» Task description:
Convert the items below into a JSON list of strings, with one string for each line and blank lines omitted.

» Data for the task:
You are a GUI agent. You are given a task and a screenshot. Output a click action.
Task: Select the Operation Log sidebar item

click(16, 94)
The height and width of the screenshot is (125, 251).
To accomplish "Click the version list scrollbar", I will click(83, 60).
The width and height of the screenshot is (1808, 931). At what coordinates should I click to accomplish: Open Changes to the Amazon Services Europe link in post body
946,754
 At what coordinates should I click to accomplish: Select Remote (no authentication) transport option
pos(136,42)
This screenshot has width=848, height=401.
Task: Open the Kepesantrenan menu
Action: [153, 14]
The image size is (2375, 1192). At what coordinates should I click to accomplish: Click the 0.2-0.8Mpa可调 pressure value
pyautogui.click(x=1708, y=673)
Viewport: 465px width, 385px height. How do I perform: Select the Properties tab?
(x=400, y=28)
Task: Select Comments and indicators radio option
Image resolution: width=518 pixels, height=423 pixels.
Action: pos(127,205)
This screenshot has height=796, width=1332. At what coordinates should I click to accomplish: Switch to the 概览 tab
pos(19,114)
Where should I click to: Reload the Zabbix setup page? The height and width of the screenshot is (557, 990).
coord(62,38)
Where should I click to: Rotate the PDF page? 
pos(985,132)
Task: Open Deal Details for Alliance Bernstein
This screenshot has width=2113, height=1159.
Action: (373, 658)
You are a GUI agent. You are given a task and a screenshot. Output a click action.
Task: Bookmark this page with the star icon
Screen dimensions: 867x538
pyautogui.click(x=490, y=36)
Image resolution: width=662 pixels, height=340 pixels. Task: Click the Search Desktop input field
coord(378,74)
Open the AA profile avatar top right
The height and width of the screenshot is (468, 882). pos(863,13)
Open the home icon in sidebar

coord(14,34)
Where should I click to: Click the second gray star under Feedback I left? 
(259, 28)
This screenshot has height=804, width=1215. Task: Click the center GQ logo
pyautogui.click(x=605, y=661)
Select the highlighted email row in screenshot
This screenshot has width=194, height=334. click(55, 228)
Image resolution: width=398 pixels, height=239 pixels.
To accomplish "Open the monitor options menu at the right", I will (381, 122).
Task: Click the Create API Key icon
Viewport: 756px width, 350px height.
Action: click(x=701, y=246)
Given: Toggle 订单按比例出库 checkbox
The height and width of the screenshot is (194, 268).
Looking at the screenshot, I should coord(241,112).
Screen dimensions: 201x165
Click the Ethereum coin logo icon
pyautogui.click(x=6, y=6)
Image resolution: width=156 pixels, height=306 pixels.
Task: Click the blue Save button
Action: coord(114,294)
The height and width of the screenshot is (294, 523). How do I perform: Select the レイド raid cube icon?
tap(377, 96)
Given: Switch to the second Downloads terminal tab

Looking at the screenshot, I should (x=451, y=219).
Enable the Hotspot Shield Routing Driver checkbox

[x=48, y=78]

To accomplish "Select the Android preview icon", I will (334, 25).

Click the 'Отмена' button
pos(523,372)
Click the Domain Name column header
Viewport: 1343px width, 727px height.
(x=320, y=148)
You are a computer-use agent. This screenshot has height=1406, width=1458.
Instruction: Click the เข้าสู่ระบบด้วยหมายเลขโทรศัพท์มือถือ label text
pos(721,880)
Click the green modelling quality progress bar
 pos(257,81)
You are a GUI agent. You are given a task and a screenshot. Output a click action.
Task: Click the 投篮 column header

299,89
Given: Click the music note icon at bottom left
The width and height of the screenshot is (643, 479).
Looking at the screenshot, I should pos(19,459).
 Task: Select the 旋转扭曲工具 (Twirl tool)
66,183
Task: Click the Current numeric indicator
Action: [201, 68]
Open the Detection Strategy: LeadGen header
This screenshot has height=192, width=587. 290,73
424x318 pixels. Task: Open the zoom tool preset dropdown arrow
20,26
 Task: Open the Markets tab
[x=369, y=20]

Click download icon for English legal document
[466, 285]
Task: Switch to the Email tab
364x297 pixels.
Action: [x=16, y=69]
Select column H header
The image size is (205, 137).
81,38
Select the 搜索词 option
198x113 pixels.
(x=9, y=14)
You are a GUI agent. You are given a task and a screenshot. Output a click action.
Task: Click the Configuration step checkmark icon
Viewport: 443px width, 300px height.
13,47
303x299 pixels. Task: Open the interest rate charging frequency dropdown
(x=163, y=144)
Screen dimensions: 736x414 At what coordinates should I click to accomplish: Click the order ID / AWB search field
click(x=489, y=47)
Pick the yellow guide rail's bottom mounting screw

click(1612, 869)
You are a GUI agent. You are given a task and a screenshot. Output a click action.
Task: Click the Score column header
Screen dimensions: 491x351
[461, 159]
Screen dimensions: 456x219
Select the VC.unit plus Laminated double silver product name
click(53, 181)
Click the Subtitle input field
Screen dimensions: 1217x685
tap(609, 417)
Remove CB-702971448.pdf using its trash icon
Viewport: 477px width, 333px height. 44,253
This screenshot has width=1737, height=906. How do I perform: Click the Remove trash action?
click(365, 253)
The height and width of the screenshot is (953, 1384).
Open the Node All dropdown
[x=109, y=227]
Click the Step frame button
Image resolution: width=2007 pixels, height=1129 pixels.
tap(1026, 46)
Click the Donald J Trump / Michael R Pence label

» Solution below:
[
  "You are a GUI agent. You are given a task and a screenshot. Output a click action.",
  "Task: Select the Operation Log sidebar item",
  "click(16, 94)",
  "The height and width of the screenshot is (125, 251).",
  "To accomplish \"Click the version list scrollbar\", I will click(83, 60).",
  "The width and height of the screenshot is (1808, 931). At what coordinates should I click to accomplish: Open Changes to the Amazon Services Europe link in post body",
  "946,754",
  " At what coordinates should I click to accomplish: Select Remote (no authentication) transport option",
  "pos(136,42)",
  "This screenshot has width=848, height=401.",
  "Task: Open the Kepesantrenan menu",
  "Action: [153, 14]",
  "The image size is (2375, 1192). At what coordinates should I click to accomplish: Click the 0.2-0.8Mpa可调 pressure value",
  "pyautogui.click(x=1708, y=673)",
  "Viewport: 465px width, 385px height. How do I perform: Select the Properties tab?",
  "(x=400, y=28)",
  "Task: Select Comments and indicators radio option",
  "Image resolution: width=518 pixels, height=423 pixels.",
  "Action: pos(127,205)",
  "This screenshot has height=796, width=1332. At what coordinates should I click to accomplish: Switch to the 概览 tab",
  "pos(19,114)",
  "Where should I click to: Reload the Zabbix setup page? The height and width of the screenshot is (557, 990).",
  "coord(62,38)",
  "Where should I click to: Rotate the PDF page? ",
  "pos(985,132)",
  "Task: Open Deal Details for Alliance Bernstein",
  "This screenshot has width=2113, height=1159.",
  "Action: (373, 658)",
  "You are a GUI agent. You are given a task and a screenshot. Output a click action.",
  "Task: Bookmark this page with the star icon",
  "Screen dimensions: 867x538",
  "pyautogui.click(x=490, y=36)",
  "Image resolution: width=662 pixels, height=340 pixels. Task: Click the Search Desktop input field",
  "coord(378,74)",
  "Open the AA profile avatar top right",
  "The height and width of the screenshot is (468, 882). pos(863,13)",
  "Open the home icon in sidebar",
  "coord(14,34)",
  "Where should I click to: Click the second gray star under Feedback I left? ",
  "(259, 28)",
  "This screenshot has height=804, width=1215. Task: Click the center GQ logo",
  "pyautogui.click(x=605, y=661)",
  "Select the highlighted email row in screenshot",
  "This screenshot has width=194, height=334. click(55, 228)",
  "Image resolution: width=398 pixels, height=239 pixels.",
  "To accomplish \"Open the monitor options menu at the right\", I will (381, 122).",
  "Task: Click the Create API Key icon",
  "Viewport: 756px width, 350px height.",
  "Action: click(x=701, y=246)",
  "Given: Toggle 订单按比例出库 checkbox",
  "The height and width of the screenshot is (194, 268).",
  "Looking at the screenshot, I should coord(241,112).",
  "Screen dimensions: 201x165",
  "Click the Ethereum coin logo icon",
  "pyautogui.click(x=6, y=6)",
  "Image resolution: width=156 pixels, height=306 pixels.",
  "Task: Click the blue Save button",
  "Action: coord(114,294)",
  "The height and width of the screenshot is (294, 523). How do I perform: Select the レイド raid cube icon?",
  "tap(377, 96)",
  "Given: Switch to the second Downloads terminal tab",
  "Looking at the screenshot, I should (x=451, y=219).",
  "Enable the Hotspot Shield Routing Driver checkbox",
  "[x=48, y=78]",
  "To accomplish \"Select the Android preview icon\", I will (334, 25).",
  "Click the 'Отмена' button",
  "pos(523,372)",
  "Click the Domain Name column header",
  "Viewport: 1343px width, 727px height.",
  "(x=320, y=148)",
  "You are a computer-use agent. This screenshot has height=1406, width=1458.",
  "Instruction: Click the เข้าสู่ระบบด้วยหมายเลขโทรศัพท์มือถือ label text",
  "pos(721,880)",
  "Click the green modelling quality progress bar",
  " pos(257,81)",
  "You are a GUI agent. You are given a task and a screenshot. Output a click action.",
  "Task: Click the 投篮 column header",
  "299,89",
  "Given: Click the music note icon at bottom left",
  "The width and height of the screenshot is (643, 479).",
  "Looking at the screenshot, I should pos(19,459).",
  " Task: Select the 旋转扭曲工具 (Twirl tool)",
  "66,183",
  "Task: Click the Current numeric indicator",
  "Action: [201, 68]",
  "Open the Detection Strategy: LeadGen header",
  "This screenshot has height=192, width=587. 290,73",
  "424x318 pixels. Task: Open the zoom tool preset dropdown arrow",
  "20,26",
  " Task: Open the Markets tab",
  "[x=369, y=20]",
  "Click download icon for English legal document",
  "[466, 285]",
  "Task: Switch to the Email tab",
  "364x297 pixels.",
  "Action: [x=16, y=69]",
  "Select column H header",
  "The image size is (205, 137).",
  "81,38",
  "Select the 搜索词 option",
  "198x113 pixels.",
  "(x=9, y=14)",
  "You are a GUI agent. You are given a task and a screenshot. Output a click action.",
  "Task: Click the Configuration step checkmark icon",
  "Viewport: 443px width, 300px height.",
  "13,47",
  "303x299 pixels. Task: Open the interest rate charging frequency dropdown",
  "(x=163, y=144)",
  "Screen dimensions: 736x414 At what coordinates should I click to accomplish: Click the order ID / AWB search field",
  "click(x=489, y=47)",
  "Pick the yellow guide rail's bottom mounting screw",
  "click(1612, 869)",
  "You are a GUI agent. You are given a task and a screenshot. Output a click action.",
  "Task: Click the Score column header",
  "Screen dimensions: 491x351",
  "[461, 159]",
  "Screen dimensions: 456x219",
  "Select the VC.unit plus Laminated double silver product name",
  "click(53, 181)",
  "Click the Subtitle input field",
  "Screen dimensions: 1217x685",
  "tap(609, 417)",
  "Remove CB-702971448.pdf using its trash icon",
  "Viewport: 477px width, 333px height. 44,253",
  "This screenshot has width=1737, height=906. How do I perform: Click the Remove trash action?",
  "click(365, 253)",
  "The height and width of the screenshot is (953, 1384).",
  "Open the Node All dropdown",
  "[x=109, y=227]",
  "Click the Step frame button",
  "Image resolution: width=2007 pixels, height=1129 pixels.",
  "tap(1026, 46)",
  "Click the Donald J Trump / Michael R Pence label"
]